(Task details) Rewrite each of the records below with "clicked" swapped for "selected", leaving everything else unchanged.

※ ※ ※

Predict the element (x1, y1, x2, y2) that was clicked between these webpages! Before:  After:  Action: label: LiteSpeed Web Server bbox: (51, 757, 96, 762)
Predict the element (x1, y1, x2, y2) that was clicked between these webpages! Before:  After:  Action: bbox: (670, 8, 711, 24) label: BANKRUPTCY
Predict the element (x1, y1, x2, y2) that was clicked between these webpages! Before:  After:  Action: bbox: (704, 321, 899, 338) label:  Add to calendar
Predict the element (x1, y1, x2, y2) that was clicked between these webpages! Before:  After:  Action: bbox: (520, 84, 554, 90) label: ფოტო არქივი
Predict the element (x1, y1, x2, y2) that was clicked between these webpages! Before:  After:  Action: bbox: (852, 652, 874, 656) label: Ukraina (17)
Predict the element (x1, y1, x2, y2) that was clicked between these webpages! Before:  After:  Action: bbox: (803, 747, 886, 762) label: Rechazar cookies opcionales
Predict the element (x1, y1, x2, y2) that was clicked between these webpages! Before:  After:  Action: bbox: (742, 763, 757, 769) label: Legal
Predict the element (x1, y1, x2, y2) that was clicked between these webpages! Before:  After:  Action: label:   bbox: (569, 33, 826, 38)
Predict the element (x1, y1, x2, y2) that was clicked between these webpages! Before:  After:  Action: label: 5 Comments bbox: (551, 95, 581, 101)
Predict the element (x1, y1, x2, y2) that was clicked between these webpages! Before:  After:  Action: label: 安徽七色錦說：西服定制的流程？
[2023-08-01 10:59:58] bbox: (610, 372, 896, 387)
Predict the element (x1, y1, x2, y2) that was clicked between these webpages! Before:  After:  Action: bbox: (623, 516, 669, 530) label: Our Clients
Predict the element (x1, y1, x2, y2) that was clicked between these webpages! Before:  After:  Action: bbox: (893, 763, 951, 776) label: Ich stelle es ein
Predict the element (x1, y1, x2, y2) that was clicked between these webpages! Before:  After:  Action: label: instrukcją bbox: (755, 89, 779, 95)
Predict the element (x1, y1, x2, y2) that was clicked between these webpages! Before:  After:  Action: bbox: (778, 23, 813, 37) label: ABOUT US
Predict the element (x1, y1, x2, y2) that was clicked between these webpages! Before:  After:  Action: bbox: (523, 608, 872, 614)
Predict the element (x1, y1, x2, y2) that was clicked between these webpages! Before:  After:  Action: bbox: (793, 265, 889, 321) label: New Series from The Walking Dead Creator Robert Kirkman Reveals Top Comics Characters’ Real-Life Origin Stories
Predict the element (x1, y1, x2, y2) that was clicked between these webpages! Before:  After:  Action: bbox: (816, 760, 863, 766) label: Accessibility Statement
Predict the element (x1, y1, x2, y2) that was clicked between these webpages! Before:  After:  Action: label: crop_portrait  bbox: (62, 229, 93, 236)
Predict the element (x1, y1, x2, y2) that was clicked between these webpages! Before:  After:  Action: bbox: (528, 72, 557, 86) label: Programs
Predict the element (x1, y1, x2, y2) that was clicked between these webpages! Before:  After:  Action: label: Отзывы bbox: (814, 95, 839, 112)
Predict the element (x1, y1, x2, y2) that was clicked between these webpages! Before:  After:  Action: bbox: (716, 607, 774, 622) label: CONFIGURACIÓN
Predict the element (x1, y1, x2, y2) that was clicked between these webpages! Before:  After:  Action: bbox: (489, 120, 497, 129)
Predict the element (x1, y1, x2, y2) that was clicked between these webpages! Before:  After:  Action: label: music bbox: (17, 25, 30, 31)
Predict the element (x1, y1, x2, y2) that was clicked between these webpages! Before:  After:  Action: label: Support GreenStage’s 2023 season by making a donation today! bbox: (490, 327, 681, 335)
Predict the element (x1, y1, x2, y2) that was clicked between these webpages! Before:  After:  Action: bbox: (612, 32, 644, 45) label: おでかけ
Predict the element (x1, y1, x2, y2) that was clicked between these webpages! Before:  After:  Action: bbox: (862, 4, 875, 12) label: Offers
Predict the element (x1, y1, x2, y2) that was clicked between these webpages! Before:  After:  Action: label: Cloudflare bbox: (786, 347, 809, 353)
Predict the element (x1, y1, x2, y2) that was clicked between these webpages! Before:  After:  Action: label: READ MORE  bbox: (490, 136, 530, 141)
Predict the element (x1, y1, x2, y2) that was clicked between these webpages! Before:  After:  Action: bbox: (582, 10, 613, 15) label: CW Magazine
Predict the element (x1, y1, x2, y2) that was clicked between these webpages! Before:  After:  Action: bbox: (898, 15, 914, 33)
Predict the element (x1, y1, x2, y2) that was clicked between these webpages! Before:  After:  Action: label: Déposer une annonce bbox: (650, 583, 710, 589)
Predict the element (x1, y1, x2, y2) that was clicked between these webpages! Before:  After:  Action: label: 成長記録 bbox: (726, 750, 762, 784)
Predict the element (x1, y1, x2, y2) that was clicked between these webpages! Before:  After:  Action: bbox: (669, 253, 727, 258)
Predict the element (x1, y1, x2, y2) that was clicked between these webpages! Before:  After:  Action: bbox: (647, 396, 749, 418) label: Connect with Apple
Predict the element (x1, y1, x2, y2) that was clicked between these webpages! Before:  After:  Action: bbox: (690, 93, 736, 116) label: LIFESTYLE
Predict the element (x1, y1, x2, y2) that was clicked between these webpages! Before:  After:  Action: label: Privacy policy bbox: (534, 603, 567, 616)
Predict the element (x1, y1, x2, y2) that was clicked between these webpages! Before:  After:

※ ※ ※

(Written answer)
Predict the element (x1, y1, x2, y2) that was selected between these webpages! Before:  After:  Action: label: LiteSpeed Web Server bbox: (51, 757, 96, 762)
Predict the element (x1, y1, x2, y2) that was selected between these webpages! Before:  After:  Action: bbox: (670, 8, 711, 24) label: BANKRUPTCY
Predict the element (x1, y1, x2, y2) that was selected between these webpages! Before:  After:  Action: bbox: (704, 321, 899, 338) label:  Add to calendar
Predict the element (x1, y1, x2, y2) that was selected between these webpages! Before:  After:  Action: bbox: (520, 84, 554, 90) label: ფოტო არქივი
Predict the element (x1, y1, x2, y2) that was selected between these webpages! Before:  After:  Action: bbox: (852, 652, 874, 656) label: Ukraina (17)
Predict the element (x1, y1, x2, y2) that was selected between these webpages! Before:  After:  Action: bbox: (803, 747, 886, 762) label: Rechazar cookies opcionales
Predict the element (x1, y1, x2, y2) that was selected between these webpages! Before:  After:  Action: bbox: (742, 763, 757, 769) label: Legal
Predict the element (x1, y1, x2, y2) that was selected between these webpages! Before:  After:  Action: label:   bbox: (569, 33, 826, 38)
Predict the element (x1, y1, x2, y2) that was selected between these webpages! Before:  After:  Action: label: 5 Comments bbox: (551, 95, 581, 101)
Predict the element (x1, y1, x2, y2) that was selected between these webpages! Before:  After:  Action: label: 安徽七色錦說：西服定制的流程？
[2023-08-01 10:59:58] bbox: (610, 372, 896, 387)
Predict the element (x1, y1, x2, y2) that was selected between these webpages! Before:  After:  Action: bbox: (623, 516, 669, 530) label: Our Clients
Predict the element (x1, y1, x2, y2) that was selected between these webpages! Before:  After:  Action: bbox: (893, 763, 951, 776) label: Ich stelle es ein
Predict the element (x1, y1, x2, y2) that was selected between these webpages! Before:  After:  Action: label: instrukcją bbox: (755, 89, 779, 95)
Predict the element (x1, y1, x2, y2) that was selected between these webpages! Before:  After:  Action: bbox: (778, 23, 813, 37) label: ABOUT US
Predict the element (x1, y1, x2, y2) that was selected between these webpages! Before:  After:  Action: bbox: (523, 608, 872, 614)
Predict the element (x1, y1, x2, y2) that was selected between these webpages! Before:  After:  Action: bbox: (793, 265, 889, 321) label: New Series from The Walking Dead Creator Robert Kirkman Reveals Top Comics Characters’ Real-Life Origin Stories
Predict the element (x1, y1, x2, y2) that was selected between these webpages! Before:  After:  Action: bbox: (816, 760, 863, 766) label: Accessibility Statement
Predict the element (x1, y1, x2, y2) that was selected between these webpages! Before:  After:  Action: label: crop_portrait  bbox: (62, 229, 93, 236)
Predict the element (x1, y1, x2, y2) that was selected between these webpages! Before:  After:  Action: bbox: (528, 72, 557, 86) label: Programs
Predict the element (x1, y1, x2, y2) that was selected between these webpages! Before:  After:  Action: label: Отзывы bbox: (814, 95, 839, 112)
Predict the element (x1, y1, x2, y2) that was selected between these webpages! Before:  After:  Action: bbox: (716, 607, 774, 622) label: CONFIGURACIÓN
Predict the element (x1, y1, x2, y2) that was selected between these webpages! Before:  After:  Action: bbox: (489, 120, 497, 129)
Predict the element (x1, y1, x2, y2) that was selected between these webpages! Before:  After:  Action: label: music bbox: (17, 25, 30, 31)
Predict the element (x1, y1, x2, y2) that was selected between these webpages! Before:  After:  Action: label: Support GreenStage’s 2023 season by making a donation today! bbox: (490, 327, 681, 335)
Predict the element (x1, y1, x2, y2) that was selected between these webpages! Before:  After:  Action: bbox: (612, 32, 644, 45) label: おでかけ
Predict the element (x1, y1, x2, y2) that was selected between these webpages! Before:  After:  Action: bbox: (862, 4, 875, 12) label: Offers
Predict the element (x1, y1, x2, y2) that was selected between these webpages! Before:  After:  Action: label: Cloudflare bbox: (786, 347, 809, 353)
Predict the element (x1, y1, x2, y2) that was selected between these webpages! Before:  After:  Action: label: READ MORE  bbox: (490, 136, 530, 141)
Predict the element (x1, y1, x2, y2) that was selected between these webpages! Before:  After:  Action: bbox: (582, 10, 613, 15) label: CW Magazine
Predict the element (x1, y1, x2, y2) that was selected between these webpages! Before:  After:  Action: bbox: (898, 15, 914, 33)
Predict the element (x1, y1, x2, y2) that was selected between these webpages! Before:  After:  Action: label: Déposer une annonce bbox: (650, 583, 710, 589)
Predict the element (x1, y1, x2, y2) that was selected between these webpages! Before:  After:  Action: label: 成長記録 bbox: (726, 750, 762, 784)
Predict the element (x1, y1, x2, y2) that was selected between these webpages! Before:  After:  Action: bbox: (669, 253, 727, 258)
Predict the element (x1, y1, x2, y2) that was selected between these webpages! Before:  After:  Action: bbox: (647, 396, 749, 418) label: Connect with Apple
Predict the element (x1, y1, x2, y2) that was selected between these webpages! Before:  After:  Action: bbox: (690, 93, 736, 116) label: LIFESTYLE
Predict the element (x1, y1, x2, y2) that was selected between these webpages! Before:  After:  Action: label: Privacy policy bbox: (534, 603, 567, 616)
Predict the element (x1, y1, x2, y2) that was selected between these webpages! Before:  After:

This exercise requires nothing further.